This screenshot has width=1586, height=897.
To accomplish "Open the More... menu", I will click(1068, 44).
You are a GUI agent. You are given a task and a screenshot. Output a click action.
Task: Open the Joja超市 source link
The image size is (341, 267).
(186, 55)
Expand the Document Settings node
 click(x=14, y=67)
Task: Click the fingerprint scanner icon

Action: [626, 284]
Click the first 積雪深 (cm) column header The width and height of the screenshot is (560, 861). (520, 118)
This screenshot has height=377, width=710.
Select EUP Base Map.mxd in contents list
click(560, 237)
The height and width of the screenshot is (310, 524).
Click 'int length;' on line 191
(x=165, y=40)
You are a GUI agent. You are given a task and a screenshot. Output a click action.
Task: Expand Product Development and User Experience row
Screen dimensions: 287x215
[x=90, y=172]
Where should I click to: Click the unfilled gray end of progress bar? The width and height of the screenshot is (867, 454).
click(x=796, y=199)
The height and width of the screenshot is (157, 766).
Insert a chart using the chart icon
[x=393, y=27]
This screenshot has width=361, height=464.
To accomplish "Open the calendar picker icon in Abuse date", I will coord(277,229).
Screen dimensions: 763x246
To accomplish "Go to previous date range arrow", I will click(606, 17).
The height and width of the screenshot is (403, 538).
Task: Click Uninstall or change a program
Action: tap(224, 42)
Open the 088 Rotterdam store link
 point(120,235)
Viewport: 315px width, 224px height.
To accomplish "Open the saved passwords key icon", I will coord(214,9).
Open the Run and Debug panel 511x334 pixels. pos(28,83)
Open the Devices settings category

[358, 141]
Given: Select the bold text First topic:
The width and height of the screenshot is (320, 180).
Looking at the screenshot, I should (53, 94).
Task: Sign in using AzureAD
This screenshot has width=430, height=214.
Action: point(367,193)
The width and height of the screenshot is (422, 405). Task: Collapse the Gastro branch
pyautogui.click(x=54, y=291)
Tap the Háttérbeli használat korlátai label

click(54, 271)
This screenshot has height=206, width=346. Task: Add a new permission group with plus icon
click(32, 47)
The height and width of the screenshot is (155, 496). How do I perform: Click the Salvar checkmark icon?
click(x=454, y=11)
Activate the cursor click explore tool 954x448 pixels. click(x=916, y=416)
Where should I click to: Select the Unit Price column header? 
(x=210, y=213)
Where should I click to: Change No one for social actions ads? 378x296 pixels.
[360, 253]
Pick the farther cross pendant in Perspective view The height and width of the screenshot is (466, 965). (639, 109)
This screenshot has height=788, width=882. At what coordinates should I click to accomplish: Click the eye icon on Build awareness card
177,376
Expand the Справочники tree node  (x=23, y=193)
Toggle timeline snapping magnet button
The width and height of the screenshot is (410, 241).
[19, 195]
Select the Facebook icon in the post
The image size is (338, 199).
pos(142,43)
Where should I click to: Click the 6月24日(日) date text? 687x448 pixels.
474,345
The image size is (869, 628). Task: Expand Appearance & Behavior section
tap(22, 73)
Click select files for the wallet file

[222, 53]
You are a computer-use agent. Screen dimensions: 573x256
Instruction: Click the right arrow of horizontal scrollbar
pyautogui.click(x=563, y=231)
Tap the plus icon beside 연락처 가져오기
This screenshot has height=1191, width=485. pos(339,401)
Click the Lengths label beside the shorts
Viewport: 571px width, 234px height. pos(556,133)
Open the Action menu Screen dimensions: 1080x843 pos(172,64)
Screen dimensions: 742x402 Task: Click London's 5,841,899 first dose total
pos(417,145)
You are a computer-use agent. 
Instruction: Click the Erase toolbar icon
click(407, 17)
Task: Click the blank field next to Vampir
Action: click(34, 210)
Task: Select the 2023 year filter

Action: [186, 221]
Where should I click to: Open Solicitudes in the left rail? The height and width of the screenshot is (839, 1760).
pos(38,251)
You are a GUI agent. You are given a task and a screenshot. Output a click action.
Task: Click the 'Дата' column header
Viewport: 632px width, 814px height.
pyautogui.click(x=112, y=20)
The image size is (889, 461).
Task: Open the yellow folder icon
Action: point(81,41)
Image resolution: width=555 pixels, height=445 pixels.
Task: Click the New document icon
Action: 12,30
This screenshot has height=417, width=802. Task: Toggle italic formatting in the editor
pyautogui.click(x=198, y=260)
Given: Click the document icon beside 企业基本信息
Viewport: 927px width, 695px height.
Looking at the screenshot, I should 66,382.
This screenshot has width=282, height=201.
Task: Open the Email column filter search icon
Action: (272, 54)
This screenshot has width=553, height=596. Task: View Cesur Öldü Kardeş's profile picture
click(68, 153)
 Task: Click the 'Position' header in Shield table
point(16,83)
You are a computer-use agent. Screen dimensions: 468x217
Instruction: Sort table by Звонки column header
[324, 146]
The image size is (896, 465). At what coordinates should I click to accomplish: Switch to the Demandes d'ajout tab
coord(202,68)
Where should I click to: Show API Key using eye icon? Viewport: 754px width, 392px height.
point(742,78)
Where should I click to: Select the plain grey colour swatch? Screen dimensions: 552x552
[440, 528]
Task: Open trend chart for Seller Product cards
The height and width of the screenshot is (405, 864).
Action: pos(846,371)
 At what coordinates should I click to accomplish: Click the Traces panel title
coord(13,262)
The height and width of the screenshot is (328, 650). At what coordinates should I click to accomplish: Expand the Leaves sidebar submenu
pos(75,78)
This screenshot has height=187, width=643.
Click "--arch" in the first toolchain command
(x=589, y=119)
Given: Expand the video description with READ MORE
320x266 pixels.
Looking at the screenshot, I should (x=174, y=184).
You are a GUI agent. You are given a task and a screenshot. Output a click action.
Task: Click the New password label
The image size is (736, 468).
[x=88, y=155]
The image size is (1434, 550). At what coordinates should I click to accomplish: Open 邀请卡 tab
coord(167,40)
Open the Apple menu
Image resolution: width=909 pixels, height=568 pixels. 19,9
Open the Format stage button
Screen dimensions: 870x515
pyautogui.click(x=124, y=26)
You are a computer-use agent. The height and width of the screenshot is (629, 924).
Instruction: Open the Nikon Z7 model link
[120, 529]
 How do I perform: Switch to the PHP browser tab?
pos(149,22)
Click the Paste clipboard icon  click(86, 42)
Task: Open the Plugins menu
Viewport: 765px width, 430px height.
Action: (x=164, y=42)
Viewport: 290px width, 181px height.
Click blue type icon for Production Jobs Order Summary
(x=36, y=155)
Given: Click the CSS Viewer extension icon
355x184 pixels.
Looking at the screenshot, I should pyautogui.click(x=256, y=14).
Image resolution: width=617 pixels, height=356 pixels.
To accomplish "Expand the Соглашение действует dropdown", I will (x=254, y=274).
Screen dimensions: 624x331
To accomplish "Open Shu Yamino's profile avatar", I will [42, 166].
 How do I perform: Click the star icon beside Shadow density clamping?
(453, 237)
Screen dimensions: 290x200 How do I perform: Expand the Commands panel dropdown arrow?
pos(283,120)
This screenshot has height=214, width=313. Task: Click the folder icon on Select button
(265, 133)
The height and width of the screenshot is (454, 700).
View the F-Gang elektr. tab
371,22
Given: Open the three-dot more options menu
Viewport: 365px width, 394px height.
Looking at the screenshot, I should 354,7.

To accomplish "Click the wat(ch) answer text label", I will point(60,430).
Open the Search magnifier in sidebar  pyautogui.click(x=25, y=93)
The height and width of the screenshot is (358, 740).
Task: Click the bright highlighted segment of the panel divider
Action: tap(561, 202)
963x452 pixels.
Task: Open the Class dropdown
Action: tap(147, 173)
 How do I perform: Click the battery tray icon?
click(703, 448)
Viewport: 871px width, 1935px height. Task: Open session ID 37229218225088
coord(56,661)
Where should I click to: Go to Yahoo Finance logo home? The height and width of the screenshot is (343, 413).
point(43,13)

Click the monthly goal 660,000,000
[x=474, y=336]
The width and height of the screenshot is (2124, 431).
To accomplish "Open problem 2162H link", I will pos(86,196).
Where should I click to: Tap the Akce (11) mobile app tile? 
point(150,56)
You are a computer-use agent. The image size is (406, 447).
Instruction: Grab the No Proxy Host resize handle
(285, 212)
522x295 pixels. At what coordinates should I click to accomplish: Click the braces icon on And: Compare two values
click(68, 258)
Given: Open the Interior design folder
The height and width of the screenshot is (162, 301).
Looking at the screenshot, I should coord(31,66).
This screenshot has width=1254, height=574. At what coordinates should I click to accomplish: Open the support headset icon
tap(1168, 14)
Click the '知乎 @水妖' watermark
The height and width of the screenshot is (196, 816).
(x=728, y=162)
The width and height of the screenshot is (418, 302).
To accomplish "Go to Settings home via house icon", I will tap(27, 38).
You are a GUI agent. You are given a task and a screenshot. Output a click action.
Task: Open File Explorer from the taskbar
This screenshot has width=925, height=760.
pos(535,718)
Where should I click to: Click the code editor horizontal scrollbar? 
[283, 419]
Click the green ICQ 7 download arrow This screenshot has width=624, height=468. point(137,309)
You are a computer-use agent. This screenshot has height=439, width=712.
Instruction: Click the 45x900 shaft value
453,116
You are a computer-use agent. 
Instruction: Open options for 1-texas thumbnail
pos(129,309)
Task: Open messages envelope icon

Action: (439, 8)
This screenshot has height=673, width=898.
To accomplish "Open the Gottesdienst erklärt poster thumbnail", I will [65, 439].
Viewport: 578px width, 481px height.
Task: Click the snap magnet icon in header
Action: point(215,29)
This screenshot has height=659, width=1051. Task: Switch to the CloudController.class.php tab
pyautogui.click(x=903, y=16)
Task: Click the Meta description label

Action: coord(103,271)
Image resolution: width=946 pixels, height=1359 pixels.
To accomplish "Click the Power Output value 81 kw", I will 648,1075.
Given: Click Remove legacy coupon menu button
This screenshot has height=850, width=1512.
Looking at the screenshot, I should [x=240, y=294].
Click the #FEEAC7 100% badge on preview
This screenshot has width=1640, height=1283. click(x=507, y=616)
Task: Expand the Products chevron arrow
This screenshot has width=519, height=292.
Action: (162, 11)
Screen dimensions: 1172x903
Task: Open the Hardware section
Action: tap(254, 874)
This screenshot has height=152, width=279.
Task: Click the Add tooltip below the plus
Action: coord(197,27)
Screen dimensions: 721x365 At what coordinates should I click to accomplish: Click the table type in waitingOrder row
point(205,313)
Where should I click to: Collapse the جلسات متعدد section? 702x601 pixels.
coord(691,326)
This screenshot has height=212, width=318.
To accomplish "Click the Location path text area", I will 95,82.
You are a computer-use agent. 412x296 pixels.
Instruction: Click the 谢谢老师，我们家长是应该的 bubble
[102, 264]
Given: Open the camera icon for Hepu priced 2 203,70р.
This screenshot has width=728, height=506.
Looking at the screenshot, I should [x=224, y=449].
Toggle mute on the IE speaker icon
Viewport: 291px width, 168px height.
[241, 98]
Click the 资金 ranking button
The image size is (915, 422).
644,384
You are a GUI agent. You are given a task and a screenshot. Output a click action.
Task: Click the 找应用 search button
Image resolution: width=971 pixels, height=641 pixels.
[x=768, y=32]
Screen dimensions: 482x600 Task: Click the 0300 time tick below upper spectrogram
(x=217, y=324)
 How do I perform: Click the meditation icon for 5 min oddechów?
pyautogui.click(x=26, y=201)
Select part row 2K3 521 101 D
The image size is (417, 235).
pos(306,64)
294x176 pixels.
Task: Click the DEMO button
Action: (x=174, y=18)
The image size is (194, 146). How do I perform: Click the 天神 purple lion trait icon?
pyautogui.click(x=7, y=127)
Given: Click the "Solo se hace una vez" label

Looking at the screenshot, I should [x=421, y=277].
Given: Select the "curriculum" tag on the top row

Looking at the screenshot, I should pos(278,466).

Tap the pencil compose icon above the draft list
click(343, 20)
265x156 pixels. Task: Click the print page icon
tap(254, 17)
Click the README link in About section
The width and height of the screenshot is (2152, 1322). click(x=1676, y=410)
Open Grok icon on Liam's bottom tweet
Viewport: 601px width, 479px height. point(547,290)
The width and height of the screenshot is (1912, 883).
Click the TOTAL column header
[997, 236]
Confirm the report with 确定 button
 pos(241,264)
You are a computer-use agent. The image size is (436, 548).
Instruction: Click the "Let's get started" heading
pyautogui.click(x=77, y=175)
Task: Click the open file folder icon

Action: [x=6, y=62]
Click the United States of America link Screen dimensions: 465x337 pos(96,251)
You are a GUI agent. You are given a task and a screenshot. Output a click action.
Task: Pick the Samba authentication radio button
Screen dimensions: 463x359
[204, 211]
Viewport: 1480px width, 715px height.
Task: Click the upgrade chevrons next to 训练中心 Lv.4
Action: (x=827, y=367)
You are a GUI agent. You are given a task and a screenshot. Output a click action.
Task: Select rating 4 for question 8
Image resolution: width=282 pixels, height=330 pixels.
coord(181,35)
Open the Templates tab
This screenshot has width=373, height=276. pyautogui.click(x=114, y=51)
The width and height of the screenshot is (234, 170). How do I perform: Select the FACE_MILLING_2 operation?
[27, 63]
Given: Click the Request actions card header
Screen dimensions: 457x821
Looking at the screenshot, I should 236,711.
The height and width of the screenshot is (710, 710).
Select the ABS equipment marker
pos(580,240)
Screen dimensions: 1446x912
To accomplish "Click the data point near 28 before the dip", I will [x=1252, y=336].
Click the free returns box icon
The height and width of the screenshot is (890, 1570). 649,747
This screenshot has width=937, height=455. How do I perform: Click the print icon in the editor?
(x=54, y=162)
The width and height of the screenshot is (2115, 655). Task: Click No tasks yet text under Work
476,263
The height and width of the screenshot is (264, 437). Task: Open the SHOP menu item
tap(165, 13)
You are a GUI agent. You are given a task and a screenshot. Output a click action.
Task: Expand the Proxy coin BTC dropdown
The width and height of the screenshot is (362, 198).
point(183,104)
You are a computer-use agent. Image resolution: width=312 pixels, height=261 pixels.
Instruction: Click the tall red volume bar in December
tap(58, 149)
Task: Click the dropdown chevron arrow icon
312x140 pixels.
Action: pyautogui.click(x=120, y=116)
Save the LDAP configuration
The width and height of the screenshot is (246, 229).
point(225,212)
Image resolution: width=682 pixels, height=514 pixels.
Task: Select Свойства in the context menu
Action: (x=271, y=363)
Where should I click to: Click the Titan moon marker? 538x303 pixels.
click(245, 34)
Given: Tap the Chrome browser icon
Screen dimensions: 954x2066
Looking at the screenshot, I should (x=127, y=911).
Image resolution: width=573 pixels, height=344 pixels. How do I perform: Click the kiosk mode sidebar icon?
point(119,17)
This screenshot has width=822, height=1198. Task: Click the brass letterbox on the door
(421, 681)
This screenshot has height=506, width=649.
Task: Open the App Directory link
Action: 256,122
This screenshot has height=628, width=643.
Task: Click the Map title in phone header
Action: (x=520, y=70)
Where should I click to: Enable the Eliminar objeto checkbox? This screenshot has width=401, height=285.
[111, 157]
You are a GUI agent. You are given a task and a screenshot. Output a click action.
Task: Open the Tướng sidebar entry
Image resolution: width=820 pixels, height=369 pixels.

:::::

• _Work item_:
Only the lines above from the line containing "Task: Select rating 4 for question 8" through the line containing "Given: Click the Request actions card header" should be retyped, exactly and with both ends included.

• _Solution to this exercise_:
Task: Select rating 4 for question 8
Image resolution: width=282 pixels, height=330 pixels.
coord(181,35)
Open the Templates tab
This screenshot has width=373, height=276. pyautogui.click(x=114, y=51)
The width and height of the screenshot is (234, 170). How do I perform: Select the FACE_MILLING_2 operation?
[27, 63]
Given: Click the Request actions card header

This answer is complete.